This kind of compassion has always been at the center of the Black church experience. The Black church didn't survive centuries of suffering by keeping people at arm's length. It survived because people sat with one another in their pain and dared to believe God was present even there.

Compassion is not commentary from the sidelines. Compassion is what moves us into the field—into the hard, hot places where the work is slow and results aren't always visible.

The Second C: A Crew for the Journey

After being moved with compassion, Jesus didn't go it alone. He assembled a crew—and what a crew it was.

Matthew the tax collector, a collaborator with Rome who skimmed money off the top and was despised as a traitor by his own people. Simon the Zealot, a revolutionary who wanted to overthrow Roman occupation by force. These two men would have been natural enemies, yet Jesus called them both to follow Him.

And then there was Judas, included in the crew even though Jesus knew how the story would end.

The point is profound: Jesus didn't recruit perfect people. He recruited available people that He could shape and send. He wasn't looking for the already qualified; He was looking for the teachable, the moldable, those willing to learn through doing.

Discipleship has never been a solo endeavor. You cannot do kingdom work by yourself. You need a crew with different backgrounds, different gifts, different perspectives. Dr. Martin Luther King Jr. didn't change America by himself—he was part of a crew that included preachers and lawyers, seamstresses and waste collectors, sharecroppers and students, people in the front and people supporting from behind the scenes.

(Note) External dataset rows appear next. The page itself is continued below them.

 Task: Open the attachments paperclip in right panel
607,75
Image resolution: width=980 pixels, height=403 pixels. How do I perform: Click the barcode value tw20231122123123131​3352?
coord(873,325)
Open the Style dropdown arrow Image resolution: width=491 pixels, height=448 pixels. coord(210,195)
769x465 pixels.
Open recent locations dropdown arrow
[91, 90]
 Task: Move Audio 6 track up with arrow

The kingdom requires community.

The Third C: A Command to Carry the Kingdom

Once the crew was assembled, Jesus gave them clear instructions: "As you go, proclaim this message: 'The kingdom of heaven has come near.' Heal the sick, raise the dead, cleanse those who have leprosy, drive out demons."

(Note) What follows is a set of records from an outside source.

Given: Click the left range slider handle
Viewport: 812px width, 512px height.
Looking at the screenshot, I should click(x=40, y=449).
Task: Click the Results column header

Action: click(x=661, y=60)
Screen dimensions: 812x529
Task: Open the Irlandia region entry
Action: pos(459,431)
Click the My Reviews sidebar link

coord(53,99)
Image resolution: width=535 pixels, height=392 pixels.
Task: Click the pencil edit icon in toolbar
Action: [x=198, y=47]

Notice, he didn't say, "Schedule a revival and invite people to come hear the message." He said, "As you go"—meaning in the course of your daily movement, in the middle of your ordinary life, the gospel goes with you.

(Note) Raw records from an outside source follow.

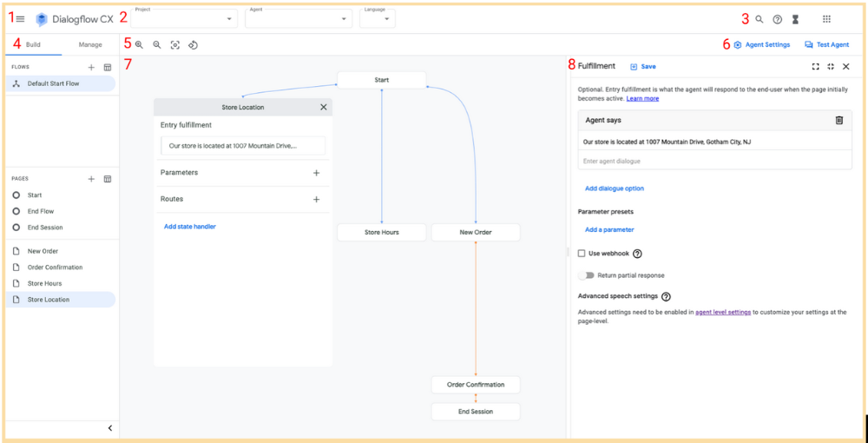Delete the Agent says response with trash icon
Viewport: 868px width, 443px height.
click(839, 120)
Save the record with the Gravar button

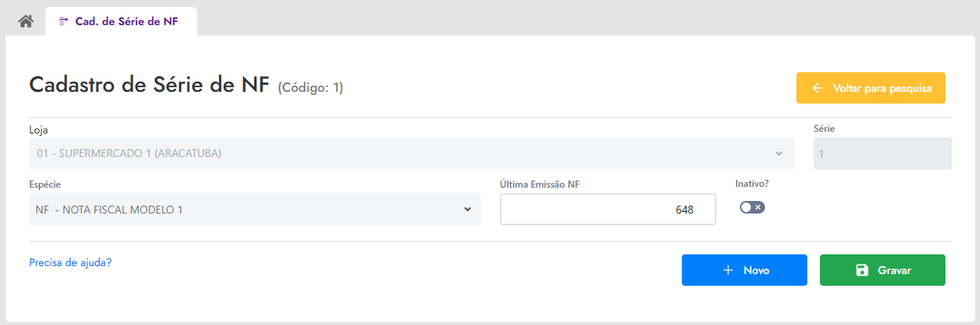coord(883,270)
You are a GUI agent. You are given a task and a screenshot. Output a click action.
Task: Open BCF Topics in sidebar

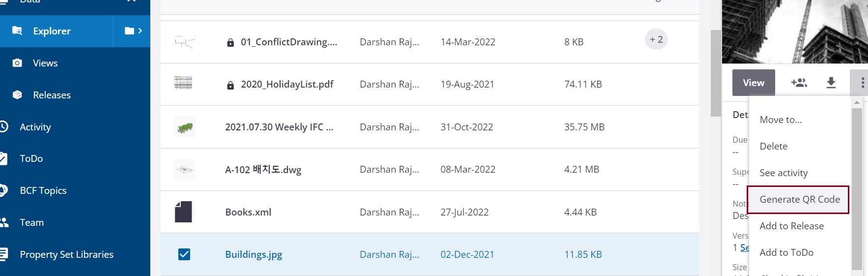43,190
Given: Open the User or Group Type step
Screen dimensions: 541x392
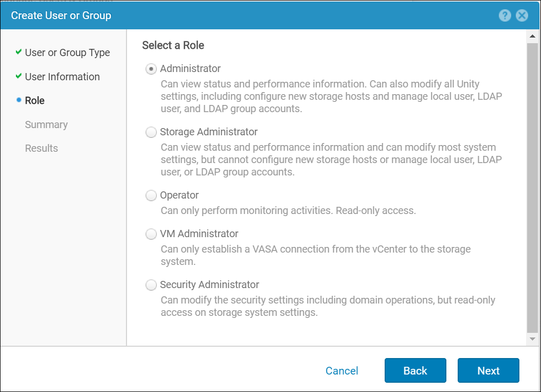Looking at the screenshot, I should coord(67,52).
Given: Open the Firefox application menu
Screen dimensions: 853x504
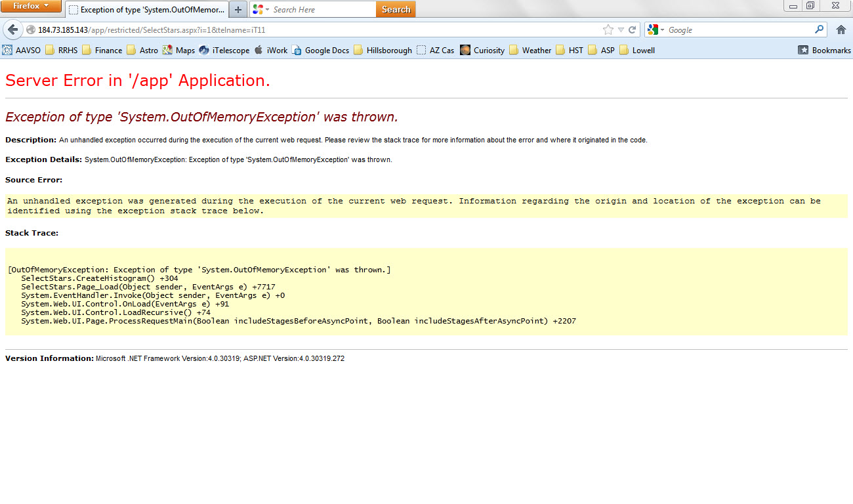Looking at the screenshot, I should pyautogui.click(x=31, y=6).
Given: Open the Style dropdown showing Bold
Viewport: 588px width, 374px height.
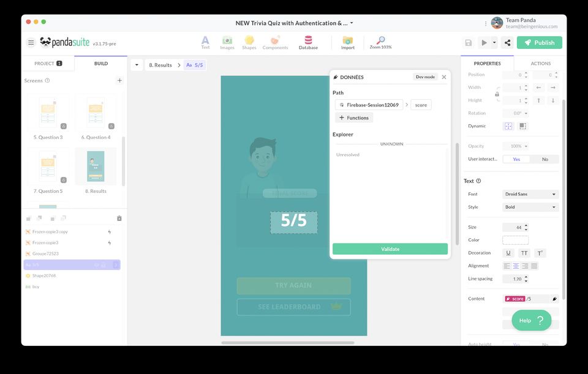Looking at the screenshot, I should [530, 207].
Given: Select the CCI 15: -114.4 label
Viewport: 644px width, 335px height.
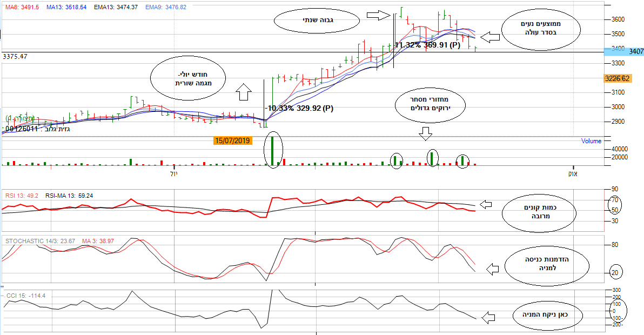Looking at the screenshot, I should 25,296.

The kingdom isn't something people come to find. The kingdom is something disciples carry into the world.

Their presence was to be a healing presence. The sick were healed. The dead were raised. The marginalized were cleansed and restored. This wasn't a passive announcement; this was active, embodied ministry, face to face, hand to hand.

In the communities that first received the gospel, healing wasn't separate from justice. People with leprosy or chronic illness had been cast out of society. When Jesus' disciples restored them to health, they were also restoring them to community, changing the social structure, determining who was in and who was out.

The proclamation and the liberation went together. They still do.

Jesus also said something striking: "Freely you have received; freely give." This is the economy of the kingdom. You don't earn grace. You don't purchase God's mercy. It was given to you without condition, and therefore the ministry you carry cannot be transactional or conditional. We distribute the gospel generously, without keeping score.

The Fourth C: Caution for the Road Ahead

Jesus did what every good leader does before sending people into difficult territory—He gave them a word of caution. "I am sending you out like sheep among wolves. Therefore be as shrewd as snakes and as innocent as doves."

Jesus wasn't trying to frighten them; He was trying to prepare them. Fear says stay home. Preparation says go, but go with your eyes open.

Shrewdness means knowing how to read a room, recognizing where there is openness and where there is hostility, discerning when to speak and when to listen. Jesus wasn't calling His disciples to be naive—He was calling them to be discerning.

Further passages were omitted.